A push from the White House to finish all the reviews on the Port of Charleston deepening project by 2015 has local officials excited.
"This announcement represents more good news for our deepening project, and demonstrates that the highest levels of our government understand the critical need to advance this project," Jim Newsome, president and CEO of the South Carolina Ports Authority (SCPA), said in a press release. "In just two years, we have gone from not being included in the President's Budget to now being a top priority. We are grateful for the Administration's commitment."
"It is just Excellent news," Charleston Mayor Joe Riley said. "And it is the result of very hard work on the parts of Jim Newsome, the Director of the SCPA and Sen. (Lindsey) Graham and Congressman (James) Clyburn."
"The fact is that what the president did is so wise," Riley continued. "For American manufacturers and exporters, the fact is that deepened ports able to handle modernized, post-PanaMax ships is essential for the American economy."

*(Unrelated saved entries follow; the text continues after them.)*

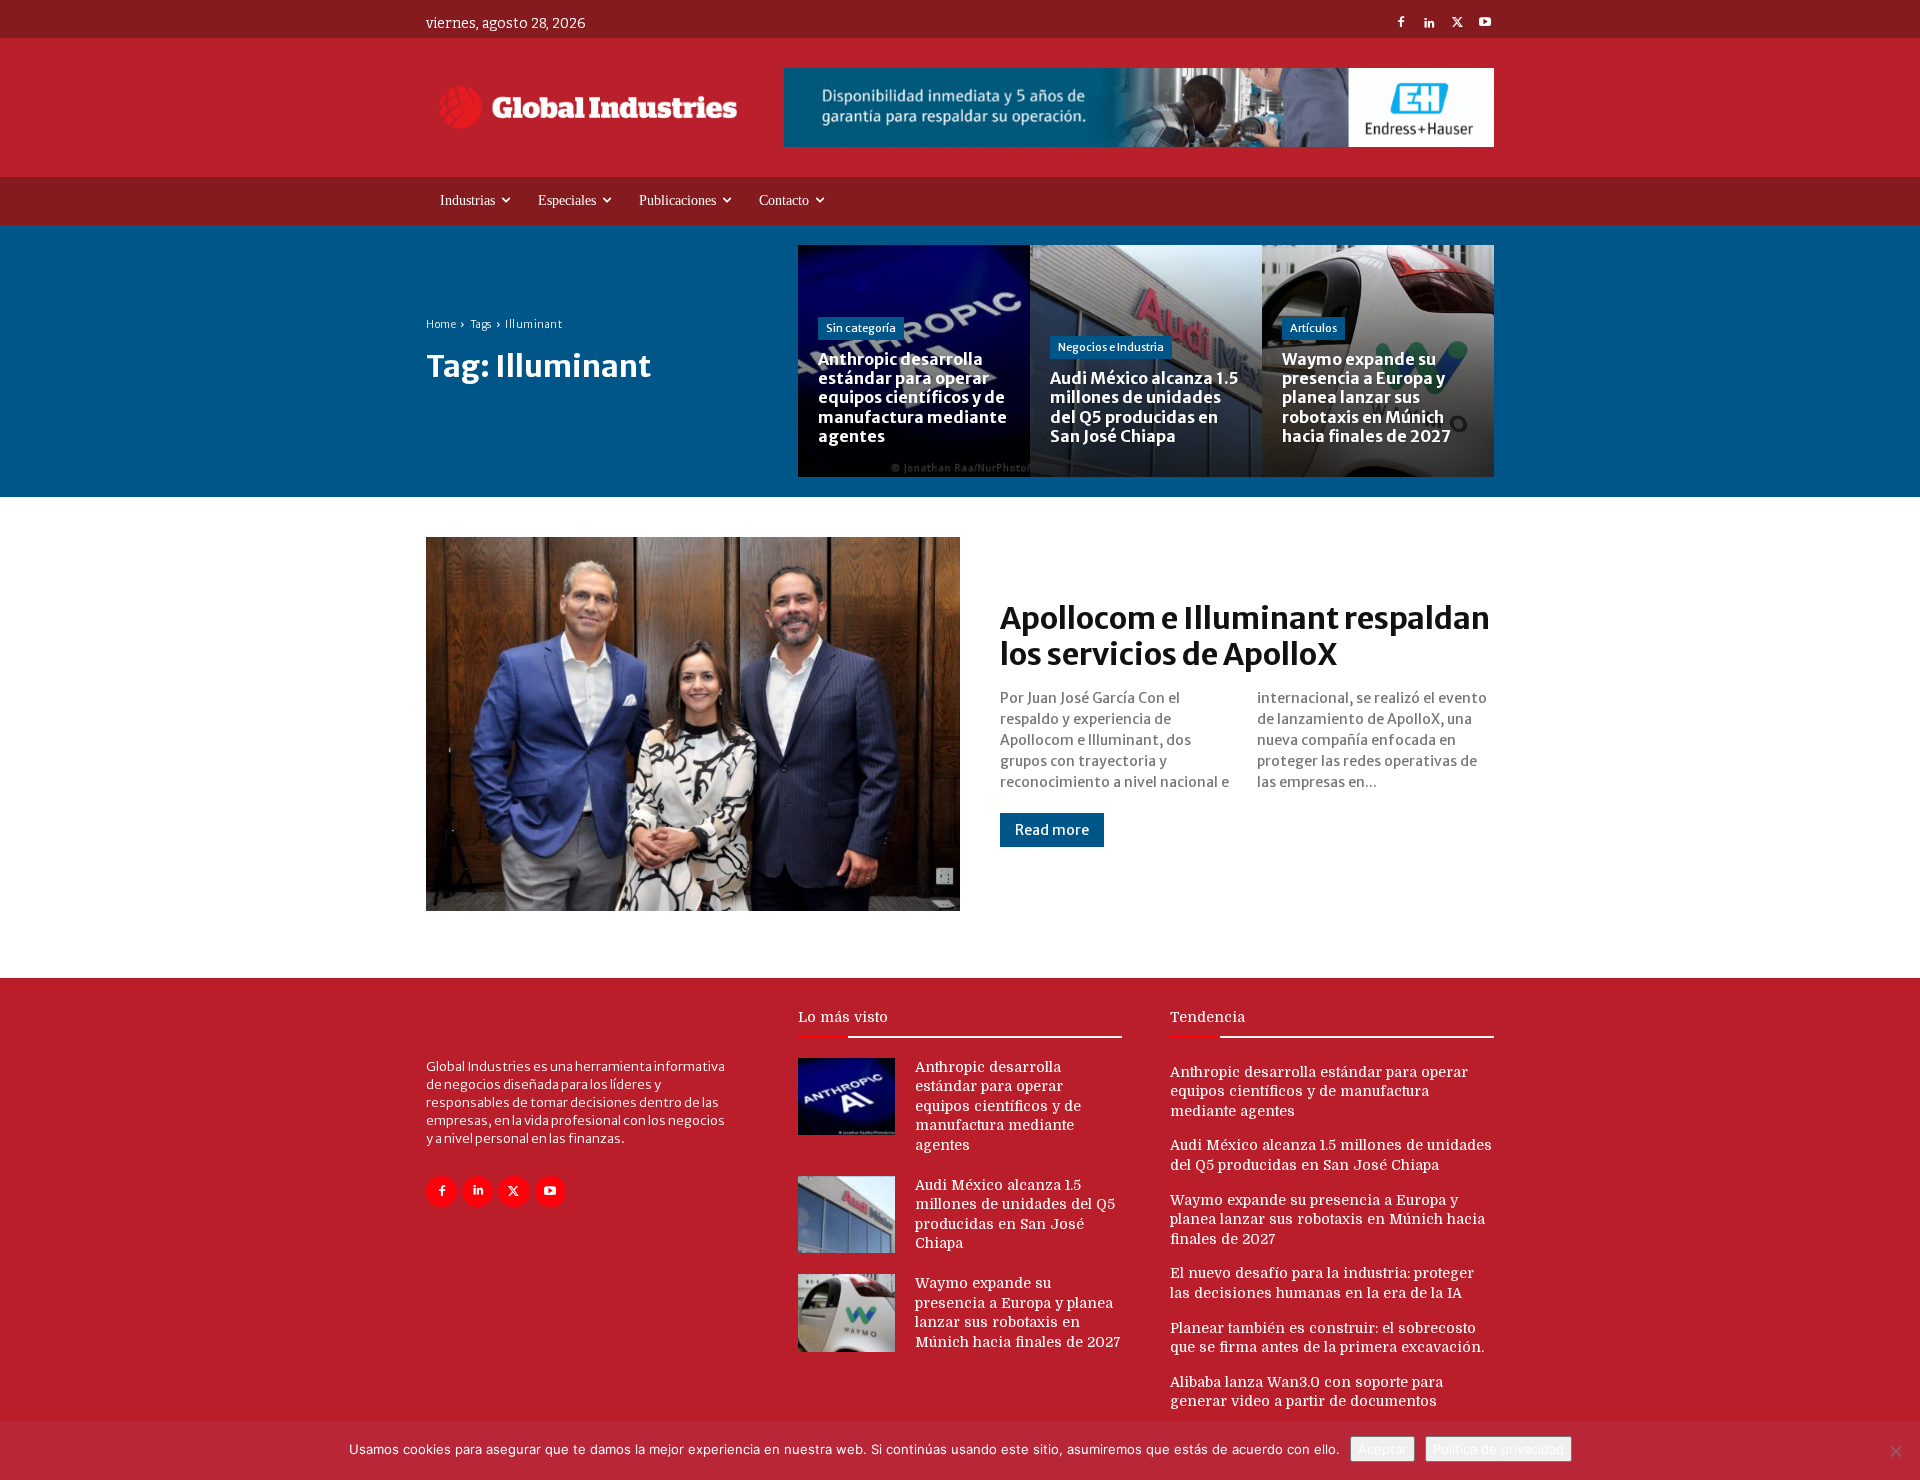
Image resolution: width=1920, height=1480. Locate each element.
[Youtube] (1485, 24)
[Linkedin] (1429, 24)
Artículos (1313, 328)
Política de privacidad (1498, 1449)
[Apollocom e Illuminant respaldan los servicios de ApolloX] (693, 724)
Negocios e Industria (1111, 347)
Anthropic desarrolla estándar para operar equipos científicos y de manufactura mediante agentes (998, 1106)
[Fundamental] (1139, 107)
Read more (1052, 830)
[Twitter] (1457, 24)
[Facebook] (1401, 24)
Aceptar (1382, 1449)
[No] (1895, 1451)
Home (441, 324)
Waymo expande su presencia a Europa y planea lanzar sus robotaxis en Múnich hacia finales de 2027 (1327, 1219)
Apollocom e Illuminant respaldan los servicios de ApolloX (1245, 636)
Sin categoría (861, 328)
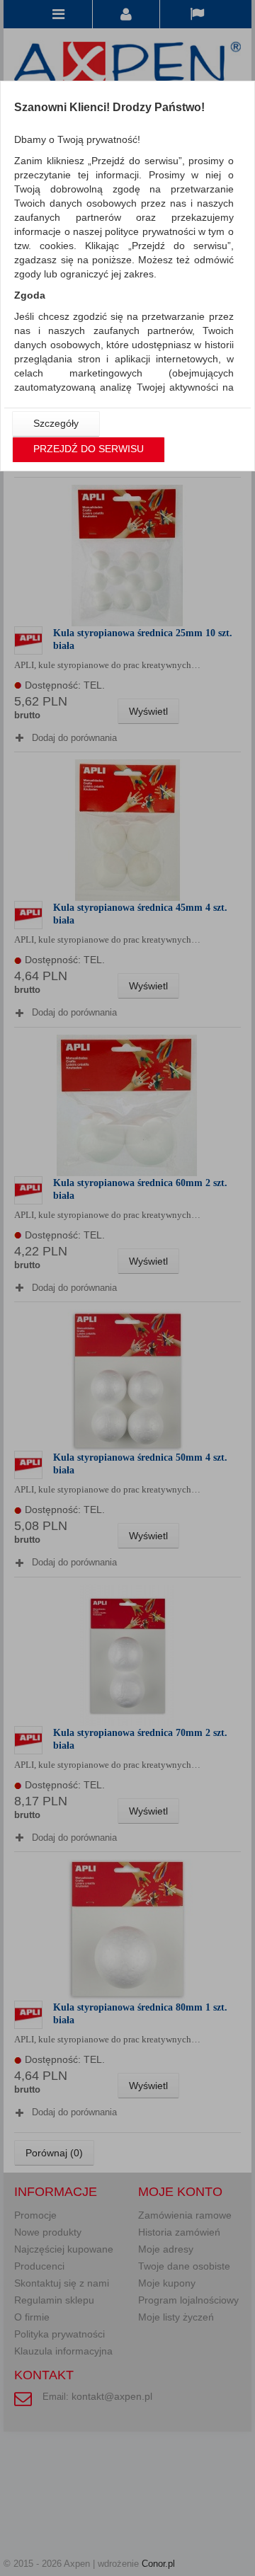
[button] (56, 424)
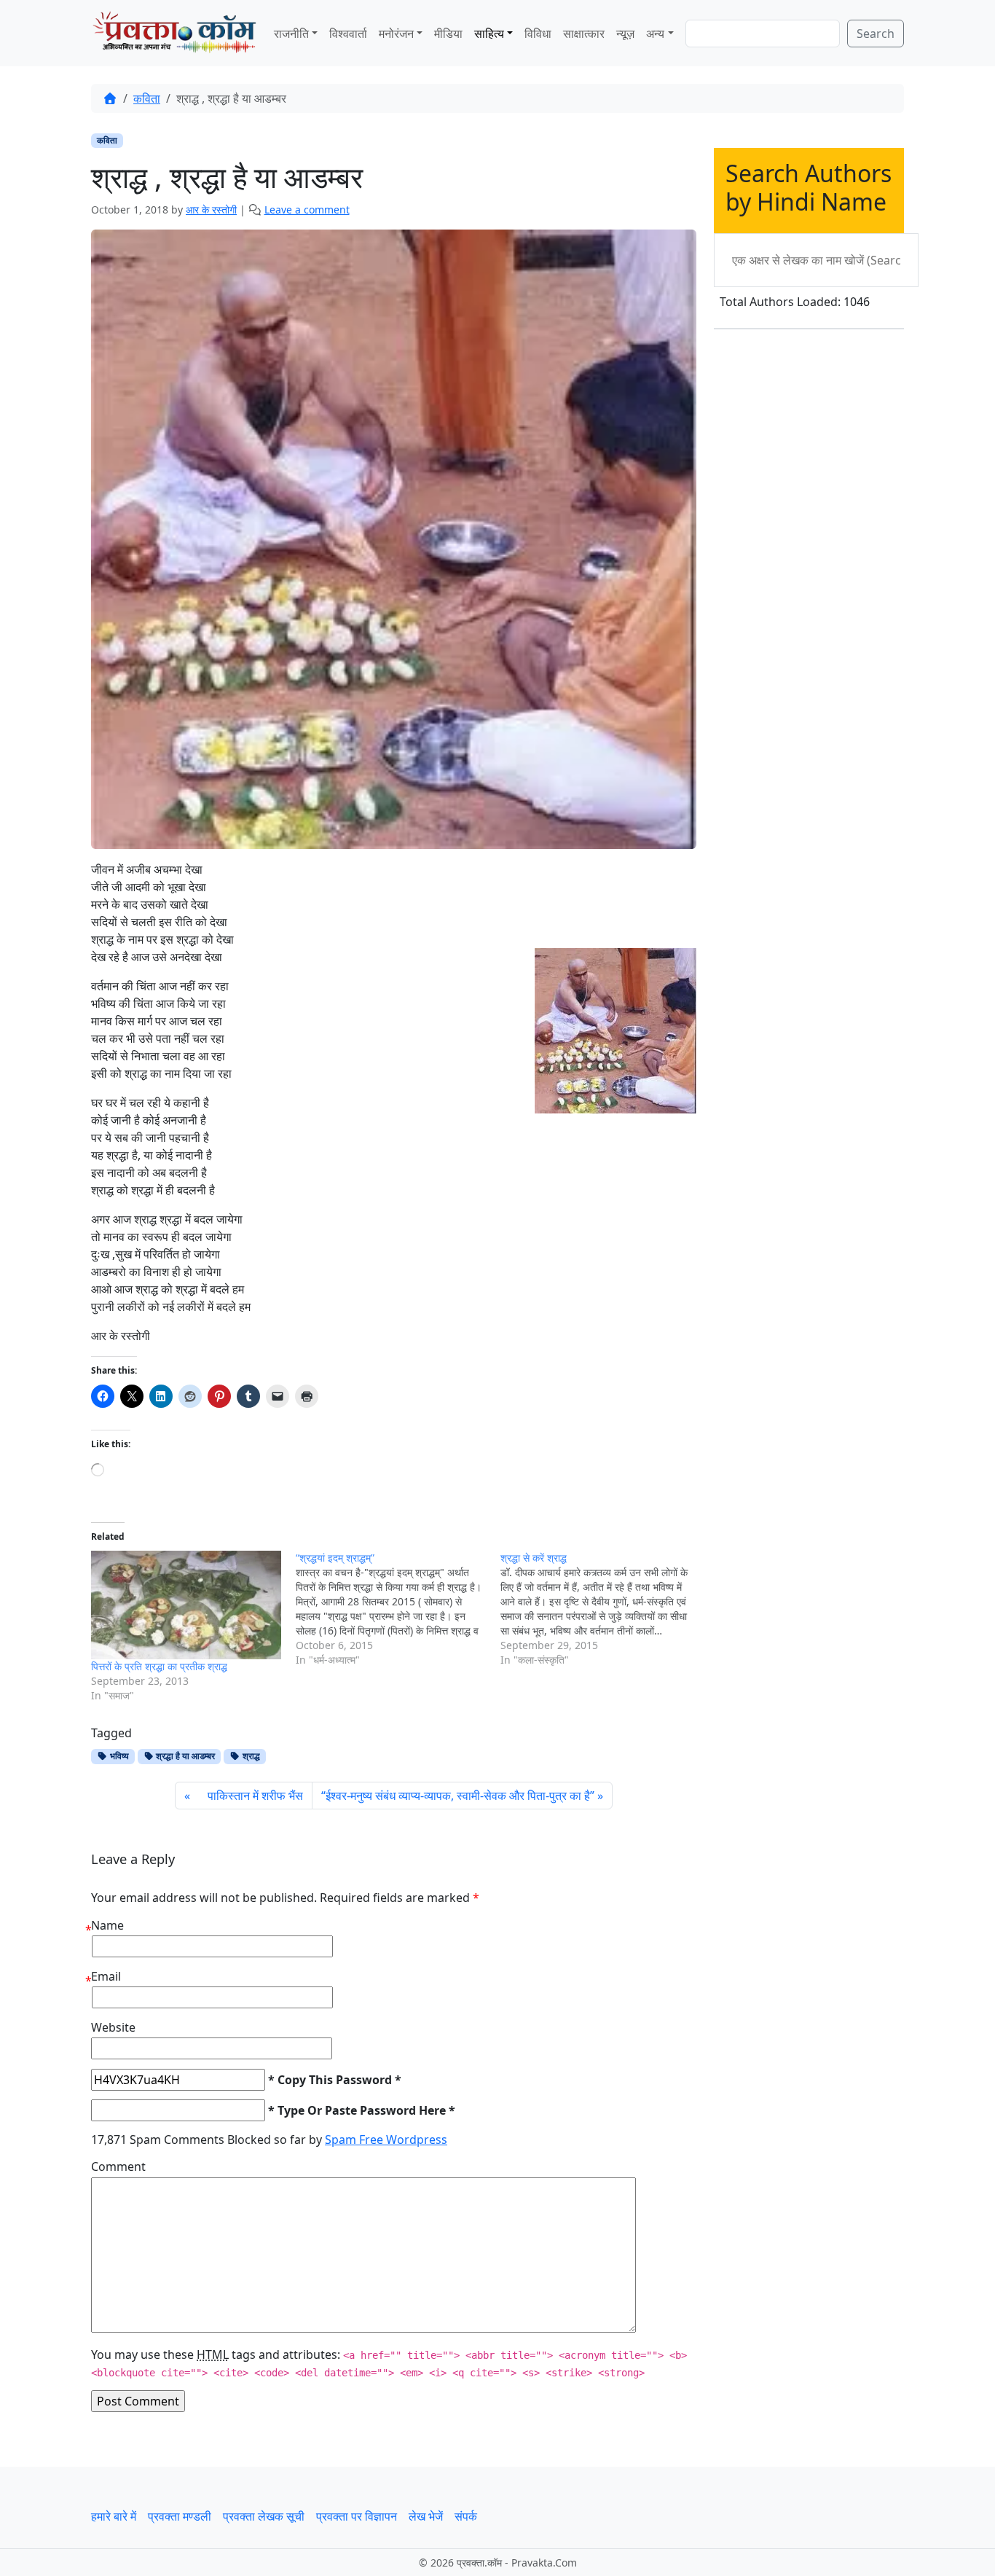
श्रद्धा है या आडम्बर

The White House's "We Can't Wait" initiative commits the U.S. Army Corps of Engineers to completing all federal reviews of the Charleston Port project by September 2015. The Corps will be implementing an "aggressive planning schedule for the Charleston Harbor Feasibility Study that will examine the benefits and costs of deepening the Federal navigation channel for Charleston Harbor from its existing depth of 45 feet to a maximum of 50 feet to accommodate larger cargo vessels and other ships, ultimately facilitating a more efficient movement of goods. The study is expected to be complete within 3 years – much earlier than the over 10 year average," according to a White House press release.
Noting that more and more products are being exported through southeastern ports, Riley said the commitment to modernize Charleston Harbor will not only mean more jobs for the Lowcountry and the State of South Carolina but for the nation as a whole.
Along with Graham and Clyburn, Riley has played a significant role in keeping the Charleston Port project on the national radar. In both of his face-to-face meetings with Obama since 2010 Riley said he made sure to tell the president how important the project was.
"I felt with the ending of earmarks the harbor deepening would only happen through the support of the executive branch," Riley said. "The president talks about modernizing ports and airports and rail line and this project is right in that wheelhouse."
Riley said with the commitment to expedite federal reviews, the Charleston Port project will have several advantages, one of the major ones being that South Carolina legislators have already committed the state funds necessary for the project.
"The state has stepped up and put the funding there," Riley said. "So when the reviews are done it is read to go."